→ Excerpt provided:

In graduate school one day I was sitting in Craig Stubblebine's public finance course in which he asked a question. I started my answer with "As an economist, I would say..." Before I got any further he smiled and said "Who said you were an economist? When did you get your card?" Flustered, I retracted the first three words and proceeded to answer the question. I don't recall the question or my answer, or his response to it. Just that I was told I didn't necessarily get to call myself an economist just because I was a second-year grad student. Obviously that stuck, since it happened almost thirty years ago.
When I advise undergraduate students -- I do next to no advising of our masters students -- they ask what kinds of jobs they can get, and the first thing I tell them is that it's highly unlikely it will have the word 'economist' in the title. Instead, I tell them they are trained to analyze, so look for the word 'analyst' in the job title. That opens up many jobs; it won't be apparent they fit the job, but I tell them their more liberal artsy background (versus the student graduating from our business school) makes them more adaptable. They should have a story to tell of how this is so, I explain. They will be thinking like an economist, we hope, but not called such.

→ Given entries:
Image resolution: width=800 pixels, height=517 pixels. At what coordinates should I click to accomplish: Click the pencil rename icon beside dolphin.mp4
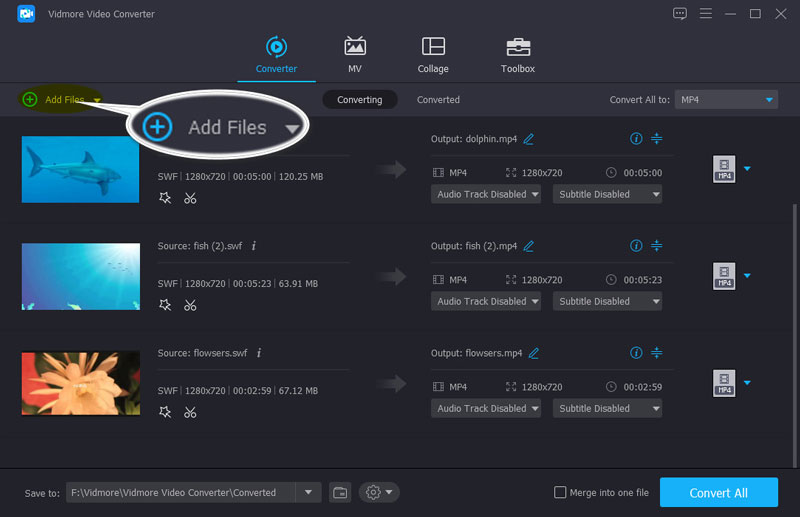click(x=529, y=139)
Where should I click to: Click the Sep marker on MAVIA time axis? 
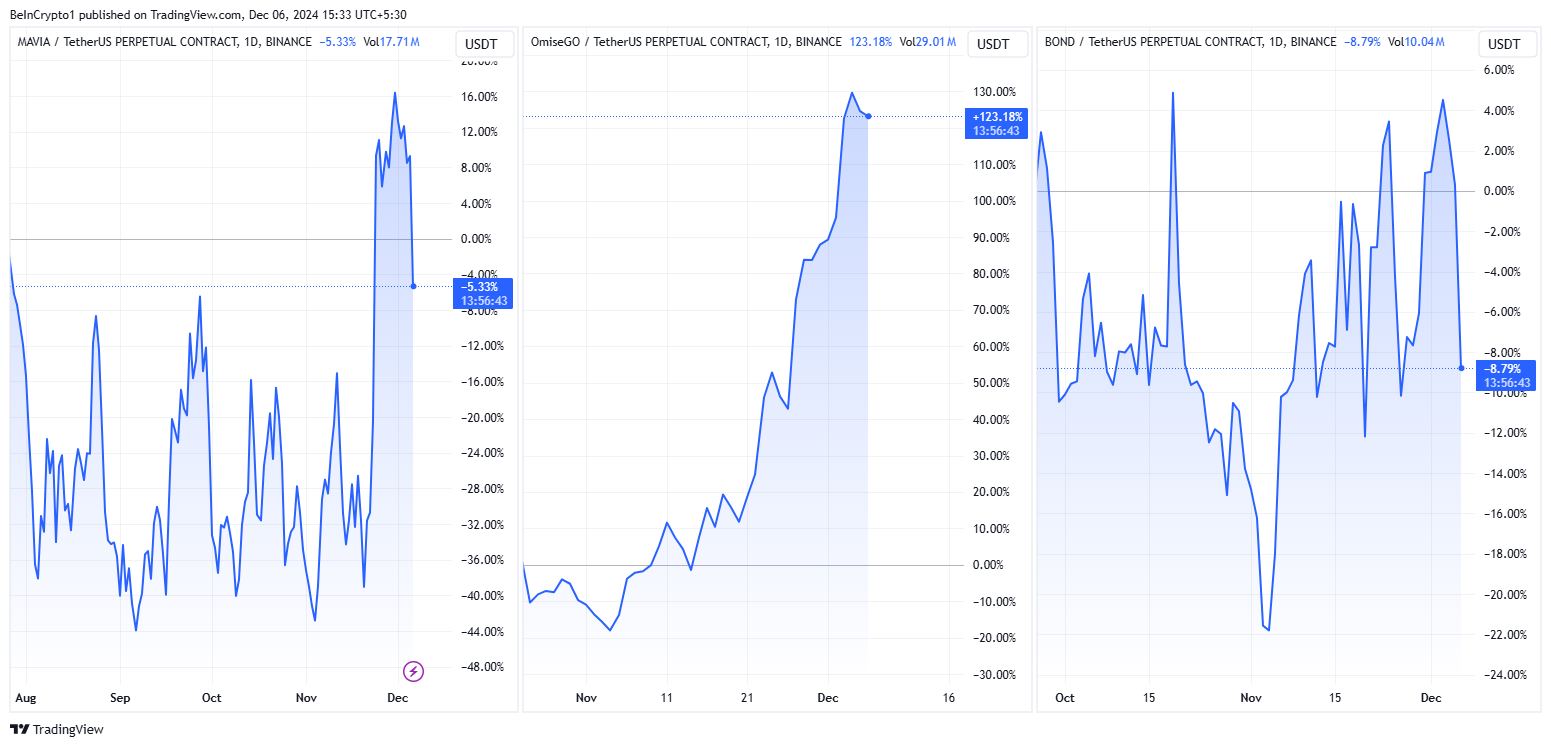coord(120,698)
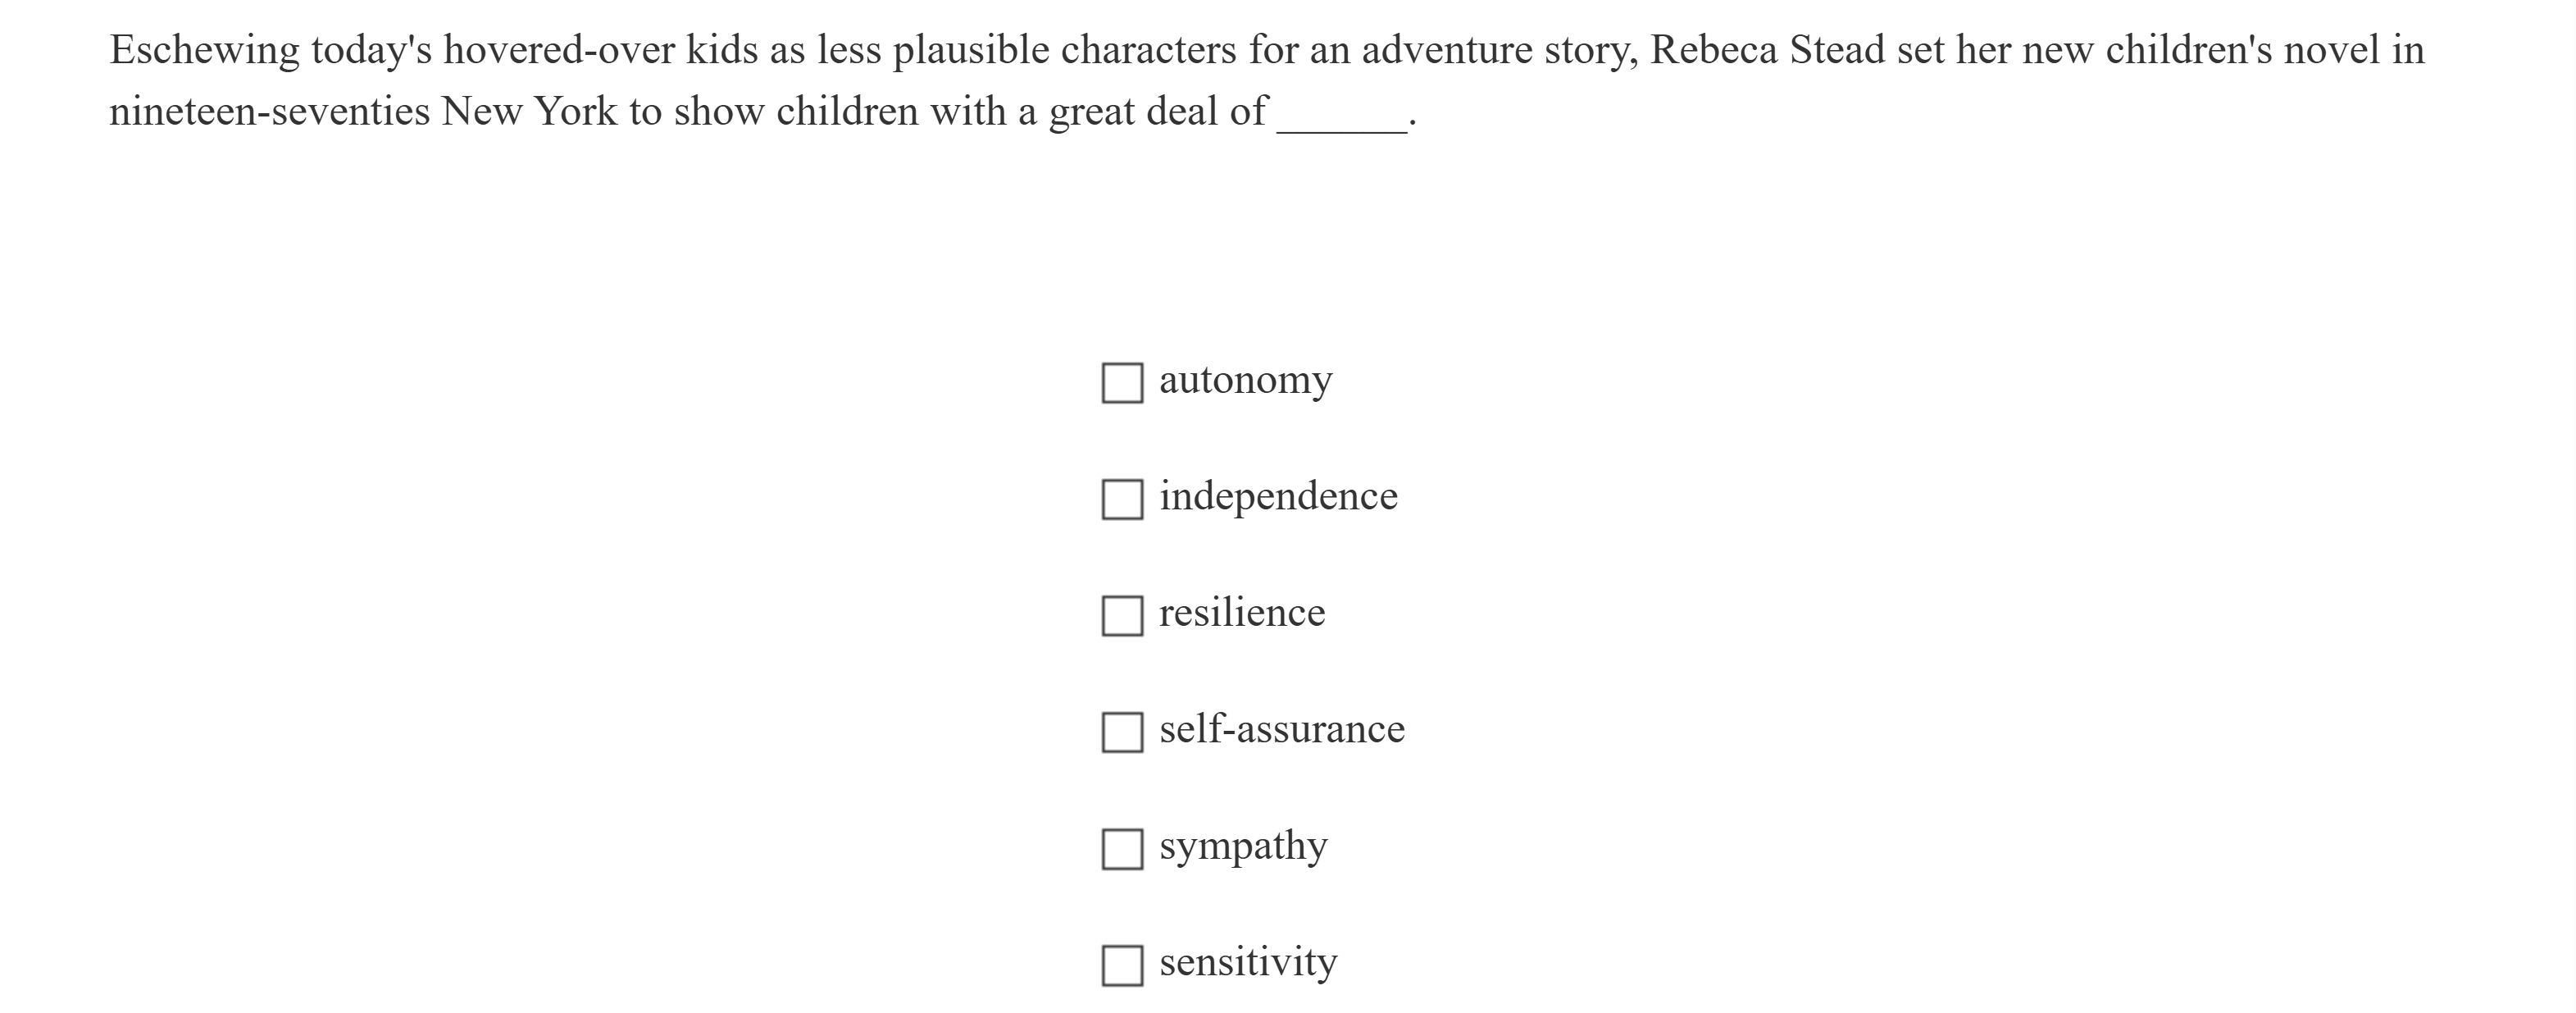Click the 'sympathy' option text
Screen dimensions: 2576x1013
point(1243,846)
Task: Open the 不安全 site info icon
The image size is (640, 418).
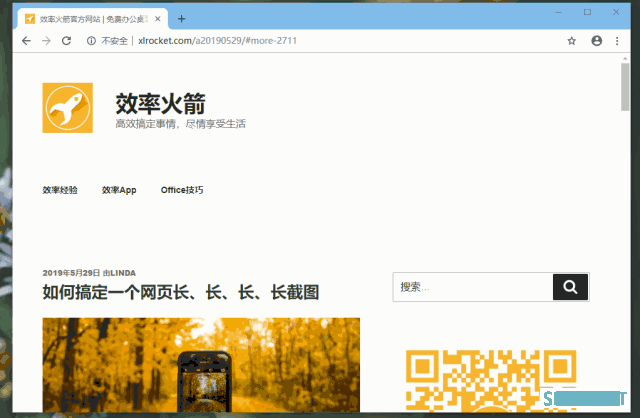Action: pos(91,41)
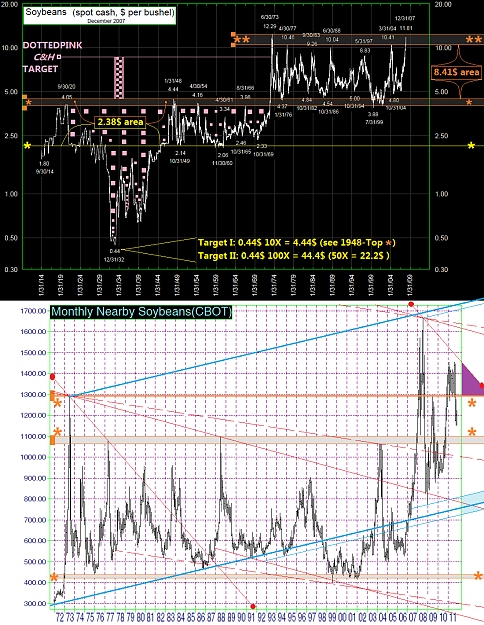Click the double orange asterisk at top right

coord(474,39)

→ How to complete this task:
Copy out the entire passage about being called an economist, word for word. The entries are separate from the text about being called an economist.

→ Finished task:
In graduate school one day I was sitting in Craig Stubblebine's public finance course in which he asked a question. I started my answer with "As an economist, I would say..." Before I got any further he smiled and said "Who said you were an economist? When did you get your card?" Flustered, I retracted the first three words and proceeded to answer the question. I don't recall the question or my answer, or his response to it. Just that I was told I didn't necessarily get to call myself an economist just because I was a second-year grad student. Obviously that stuck, since it happened almost thirty years ago.
When I advise undergraduate students -- I do next to no advising of our masters students -- they ask what kinds of jobs they can get, and the first thing I tell them is that it's highly unlikely it will have the word 'economist' in the title. Instead, I tell them they are trained to analyze, so look for the word 'analyst' in the job title. That opens up many jobs; it won't be apparent they fit the job, but I tell them their more liberal artsy background (versus the student graduating from our business school) makes them more adaptable. They should have a story to tell of how this is so, I explain. They will be thinking like an economist, we hope, but not called such.